> [RECORDS TO PROCESS]:
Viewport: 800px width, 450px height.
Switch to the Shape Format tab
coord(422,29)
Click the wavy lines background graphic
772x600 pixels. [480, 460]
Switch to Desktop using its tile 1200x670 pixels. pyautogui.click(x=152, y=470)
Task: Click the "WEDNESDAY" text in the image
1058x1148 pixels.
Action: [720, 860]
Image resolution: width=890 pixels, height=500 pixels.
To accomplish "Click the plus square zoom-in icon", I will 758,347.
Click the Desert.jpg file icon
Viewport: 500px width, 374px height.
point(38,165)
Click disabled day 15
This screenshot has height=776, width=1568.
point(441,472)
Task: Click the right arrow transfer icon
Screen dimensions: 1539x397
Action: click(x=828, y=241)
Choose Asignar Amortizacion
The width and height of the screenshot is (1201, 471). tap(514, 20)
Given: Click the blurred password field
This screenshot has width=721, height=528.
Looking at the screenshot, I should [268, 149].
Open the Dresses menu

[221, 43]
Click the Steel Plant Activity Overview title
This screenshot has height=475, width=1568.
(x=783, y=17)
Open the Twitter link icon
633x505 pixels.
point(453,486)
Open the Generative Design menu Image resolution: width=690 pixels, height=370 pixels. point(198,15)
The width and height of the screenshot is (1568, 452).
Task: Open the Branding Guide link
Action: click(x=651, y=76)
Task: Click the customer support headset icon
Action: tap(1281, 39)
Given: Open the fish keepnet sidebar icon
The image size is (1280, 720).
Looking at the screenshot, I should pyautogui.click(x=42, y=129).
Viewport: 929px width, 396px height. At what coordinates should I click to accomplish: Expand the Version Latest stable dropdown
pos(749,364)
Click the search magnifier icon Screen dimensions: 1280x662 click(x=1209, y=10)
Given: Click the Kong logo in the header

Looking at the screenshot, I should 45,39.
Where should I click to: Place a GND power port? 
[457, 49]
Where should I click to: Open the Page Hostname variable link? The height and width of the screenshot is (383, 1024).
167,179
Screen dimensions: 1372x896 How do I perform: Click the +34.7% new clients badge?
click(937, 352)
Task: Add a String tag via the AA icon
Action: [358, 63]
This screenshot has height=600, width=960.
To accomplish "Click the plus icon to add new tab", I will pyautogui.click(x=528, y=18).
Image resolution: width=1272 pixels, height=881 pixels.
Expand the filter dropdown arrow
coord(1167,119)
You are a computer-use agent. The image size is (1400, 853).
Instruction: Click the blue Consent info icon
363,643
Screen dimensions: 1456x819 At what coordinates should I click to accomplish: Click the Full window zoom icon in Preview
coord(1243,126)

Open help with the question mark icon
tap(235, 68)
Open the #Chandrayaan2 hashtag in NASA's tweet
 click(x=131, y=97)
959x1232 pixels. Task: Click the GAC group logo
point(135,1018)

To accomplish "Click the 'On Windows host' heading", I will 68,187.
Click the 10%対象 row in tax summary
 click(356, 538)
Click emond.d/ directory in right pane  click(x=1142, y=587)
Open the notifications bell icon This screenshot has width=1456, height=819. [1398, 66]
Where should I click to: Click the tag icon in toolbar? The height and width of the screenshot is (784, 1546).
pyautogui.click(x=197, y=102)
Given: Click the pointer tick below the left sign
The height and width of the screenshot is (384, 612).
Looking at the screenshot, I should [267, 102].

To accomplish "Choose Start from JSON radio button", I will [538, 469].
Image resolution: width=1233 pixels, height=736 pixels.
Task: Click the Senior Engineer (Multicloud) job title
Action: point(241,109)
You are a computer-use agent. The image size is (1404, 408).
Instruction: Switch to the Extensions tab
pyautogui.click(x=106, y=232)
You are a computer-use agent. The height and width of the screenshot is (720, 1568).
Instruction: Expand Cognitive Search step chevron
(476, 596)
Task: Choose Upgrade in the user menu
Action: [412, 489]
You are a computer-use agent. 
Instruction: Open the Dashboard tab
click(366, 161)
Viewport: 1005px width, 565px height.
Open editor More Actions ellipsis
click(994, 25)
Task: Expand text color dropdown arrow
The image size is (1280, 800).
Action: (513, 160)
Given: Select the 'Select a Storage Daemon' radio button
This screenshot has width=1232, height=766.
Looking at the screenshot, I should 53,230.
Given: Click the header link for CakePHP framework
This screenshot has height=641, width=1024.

> [TASK TO COMPLETE]: Copy every one of the records above word for word, with nothing changed.

> [CORRECT ANSWER]:
Viewport: 800px width, 450px height.
Switch to the Shape Format tab
coord(422,29)
Click the wavy lines background graphic
772x600 pixels. [480, 460]
Switch to Desktop using its tile 1200x670 pixels. pyautogui.click(x=152, y=470)
Task: Click the "WEDNESDAY" text in the image
1058x1148 pixels.
Action: [720, 860]
Image resolution: width=890 pixels, height=500 pixels.
To accomplish "Click the plus square zoom-in icon", I will 758,347.
Click the Desert.jpg file icon
Viewport: 500px width, 374px height.
point(38,165)
Click disabled day 15
This screenshot has height=776, width=1568.
point(441,472)
Task: Click the right arrow transfer icon
Screen dimensions: 1539x397
Action: click(x=828, y=241)
Choose Asignar Amortizacion
The width and height of the screenshot is (1201, 471). tap(514, 20)
Given: Click the blurred password field
This screenshot has width=721, height=528.
Looking at the screenshot, I should [268, 149].
Open the Dresses menu

[221, 43]
Click the Steel Plant Activity Overview title
This screenshot has height=475, width=1568.
(x=783, y=17)
Open the Twitter link icon
633x505 pixels.
point(453,486)
Open the Generative Design menu Image resolution: width=690 pixels, height=370 pixels. point(198,15)
The width and height of the screenshot is (1568, 452).
Task: Open the Branding Guide link
Action: click(x=651, y=76)
Task: Click the customer support headset icon
Action: tap(1281, 39)
Given: Open the fish keepnet sidebar icon
The image size is (1280, 720).
Looking at the screenshot, I should pyautogui.click(x=42, y=129).
Viewport: 929px width, 396px height. At what coordinates should I click to accomplish: Expand the Version Latest stable dropdown
pos(749,364)
Click the search magnifier icon Screen dimensions: 1280x662 click(x=1209, y=10)
Given: Click the Kong logo in the header

Looking at the screenshot, I should 45,39.
Where should I click to: Place a GND power port? 
[457, 49]
Where should I click to: Open the Page Hostname variable link? The height and width of the screenshot is (383, 1024).
167,179
Screen dimensions: 1372x896 How do I perform: Click the +34.7% new clients badge?
click(937, 352)
Task: Add a String tag via the AA icon
Action: [358, 63]
This screenshot has height=600, width=960.
To accomplish "Click the plus icon to add new tab", I will pyautogui.click(x=528, y=18).
Image resolution: width=1272 pixels, height=881 pixels.
Expand the filter dropdown arrow
coord(1167,119)
You are a computer-use agent. The image size is (1400, 853).
Instruction: Click the blue Consent info icon
363,643
Screen dimensions: 1456x819 At what coordinates should I click to accomplish: Click the Full window zoom icon in Preview
coord(1243,126)

Open help with the question mark icon
tap(235, 68)
Open the #Chandrayaan2 hashtag in NASA's tweet
 click(x=131, y=97)
959x1232 pixels. Task: Click the GAC group logo
point(135,1018)

To accomplish "Click the 'On Windows host' heading", I will 68,187.
Click the 10%対象 row in tax summary
 click(356, 538)
Click emond.d/ directory in right pane  click(x=1142, y=587)
Open the notifications bell icon This screenshot has width=1456, height=819. [1398, 66]
Where should I click to: Click the tag icon in toolbar? The height and width of the screenshot is (784, 1546).
pyautogui.click(x=197, y=102)
Given: Click the pointer tick below the left sign
The height and width of the screenshot is (384, 612).
Looking at the screenshot, I should [267, 102].

To accomplish "Choose Start from JSON radio button", I will [538, 469].
Image resolution: width=1233 pixels, height=736 pixels.
Task: Click the Senior Engineer (Multicloud) job title
Action: point(241,109)
You are a computer-use agent. The image size is (1404, 408).
Instruction: Switch to the Extensions tab
pyautogui.click(x=106, y=232)
You are a computer-use agent. The height and width of the screenshot is (720, 1568).
Instruction: Expand Cognitive Search step chevron
(476, 596)
Task: Choose Upgrade in the user menu
Action: [412, 489]
You are a computer-use agent. 
Instruction: Open the Dashboard tab
click(366, 161)
Viewport: 1005px width, 565px height.
Open editor More Actions ellipsis
click(994, 25)
Task: Expand text color dropdown arrow
The image size is (1280, 800).
Action: (513, 160)
Given: Select the 'Select a Storage Daemon' radio button
This screenshot has width=1232, height=766.
Looking at the screenshot, I should 53,230.
Given: Click the header link for CakePHP framework
This screenshot has height=641, width=1024.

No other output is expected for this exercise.